Leaders Lessons from an Outward Bound Wilderness Instructor

Guest post from Mark Brown:
Leaders in the outdoor leadership space are
quite familiar with a wilderness ethic and organization called Leave No Trace.
Originally a program created by the United States Forest Service in the late
1980s, the organization offers guidelines to people who venture into the
wilderness to help reduce their negative impact and preserve it for future
generations. LNT has become the gold standard for organizations who operate in
America’s backcountry environments.
LNT is not a well-known philosophy beyond the
outdoor industry. But perhaps it should be. This argument was introduced by New
York Life CEO Ted Mathas,
while speaking at an event hosted by Outward Bound USA that honored New
York Life Foundation’s
work with grieving teens. Mathas, himself an
alumnus of Outward Bound’s wilderness programs, made the connection as he
discussed his journey to becoming an effective CEO. He highlighted the
importance of leaders putting their egos aside and “leaving no trace” by
respecting the culture that exists and supporting people rather than focusing
on their own agendas.
Mathas’ insights could be expanded to include
many of the seven principles listed by Leave No Trace:
  1. Plan
    Ahead and Prepare:
    Business leaders who know the
    environment in which they are leading can greatly minimize any negative
    impact, whether on the people they lead or the communities/environments in
    which they operate. Deliberate planning to minimize impact will ensure
    more positive outcomes. Too many leaders make either/or decisions
    regarding both human and environmental impacts, but this is a false choice
    that can be negated with proper planning and preparation.
  2. Dispose
    of Waste Properly:
    Waste disposal builds upon
    planning and preparation. LNT philosophy requires nothing be left behind
    that would negatively impact the environment. Business, particularly
    manufacturing has embraced the Japanese concepts of Muda and Kaizen,
    which have been widely adapted across industries as Lean. Muda is
    waste and Kaizen is the process of reducing that waste made most
    famous by Toyota’s Production System. Mathas actually takes this even
    further in his presentation, connecting this concept well with what is
    known as the “8th waste”—that of unused human creativity. An effective
    leader is one who taps that potential.
  3. Leave
    What You Find:
    Mathas honed in on this as an
    important aspect he paid attention to when he became a new CEO. New York
    Life has existed for 175 years. It has a rich history and culture, and as
    a new leader he recognized that his most important leadership was to
    preserve the good that was there as he guided the organization forward.
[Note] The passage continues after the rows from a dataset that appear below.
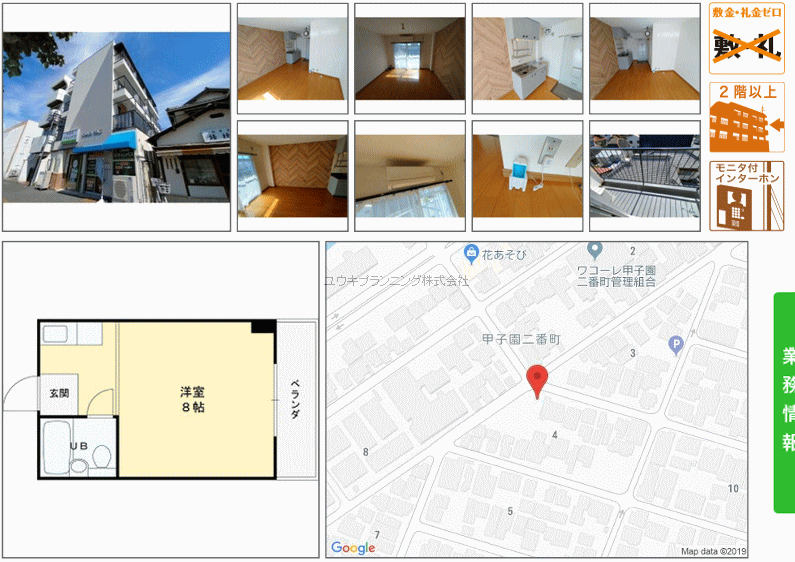Viewport: 795px width, 562px height.
Task: View the photo of white appliance on floor
Action: tap(527, 176)
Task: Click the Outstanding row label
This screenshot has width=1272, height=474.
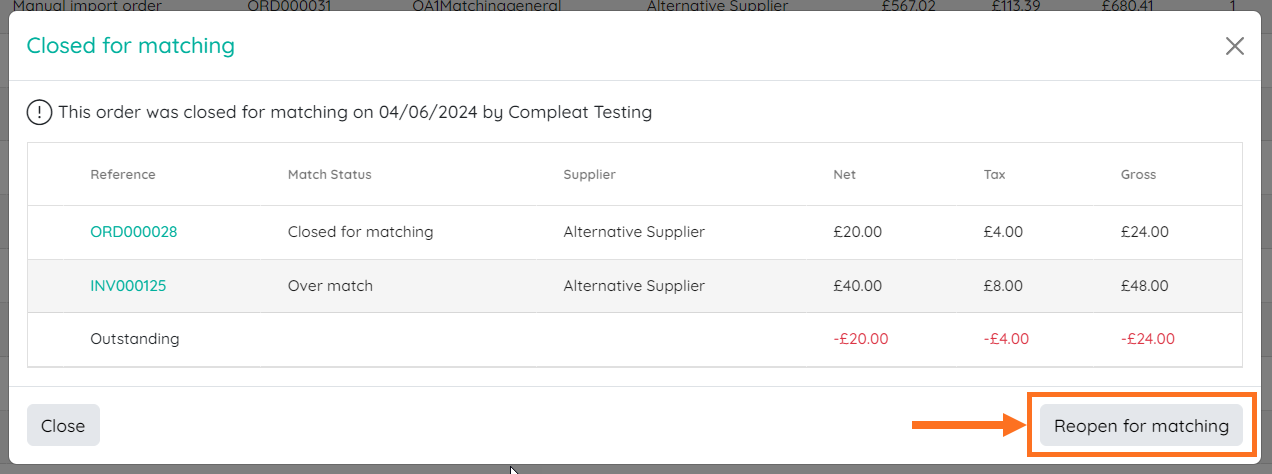Action: click(x=135, y=339)
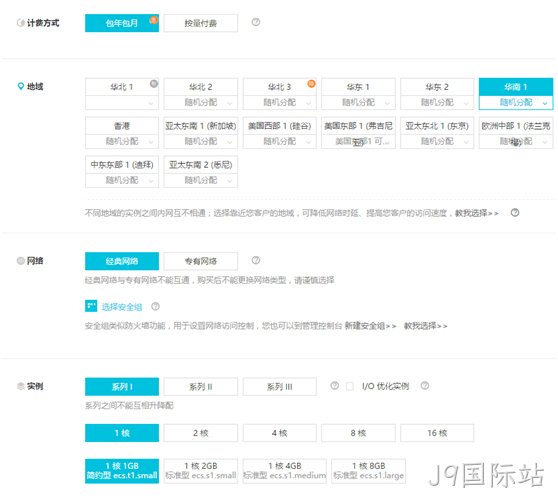Switch to 系列 II instance series
Viewport: 558px width, 499px height.
coord(201,387)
    Even struggling organizations have good things about them, and good people
    within who may be hunkered down waiting for better leadership. LNT advises
    us to see what is there and to preserve it for future generations.
  4. Be
    Considerate of Others:
    The wilderness holds a
    special place for those who travel into it. LNT asks that travelers
    respect not only the place, but the experience as well. Trail etiquette and
    minimizing noise to respect others are large parts of this principle. In a
    business setting, this principle has huge implications for the role an
    organization plays in its community and the world. The
    Conscious Capitalism
    movement has a tenet it calls a “stakeholder
    orientation.” This tenet reflects the importance of consideration to
    everyone who has engagement with the organization, from customers to
    vendors and the community in which it operates. Following this principle
    elevates the place of corporations in the lives of people.
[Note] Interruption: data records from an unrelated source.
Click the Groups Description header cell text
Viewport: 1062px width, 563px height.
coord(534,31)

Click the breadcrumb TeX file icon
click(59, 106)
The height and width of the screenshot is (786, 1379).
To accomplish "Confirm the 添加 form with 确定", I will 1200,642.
All of our institutions are currently under
tremendous strain. Rapid change and technological advances are only going to
accelerate. Corporate leaders would do well to follow the words of Mathas and
look to organizations that have been advising leaders about how to navigate the
wilderness, where leaders have been successfully and safely guiding into the
unknown.
About Mark Brown:
Mark Brown is the author
of 
Outward Bound Lessons to Live
a Life of Leadership: To Serve, to Strive, and Not To Yield
.
 Originally
a native of Northeastern Ohio, Mark moved to Naples, Florida where he
worked as a writer and magazine editor. At the age of 25, he decided to attend
a 23-day trip to an Outward Bound course in Utah. After taking a temporary job
as a van driver for Outward Bound in Minnesota, he helped successfully search
for and rescue a teenage boy that had become separated from the group. After
this, Outward Bound asked him to become an instructor which began a 22-year
working relationship with the organization. He accrued over 1,000 days in the
wilderness as an instructor. He earned a master’s degree in
business/entrepreneurship from Western Carolina University and has since served
as a transformational leadership consultant in a variety of industries.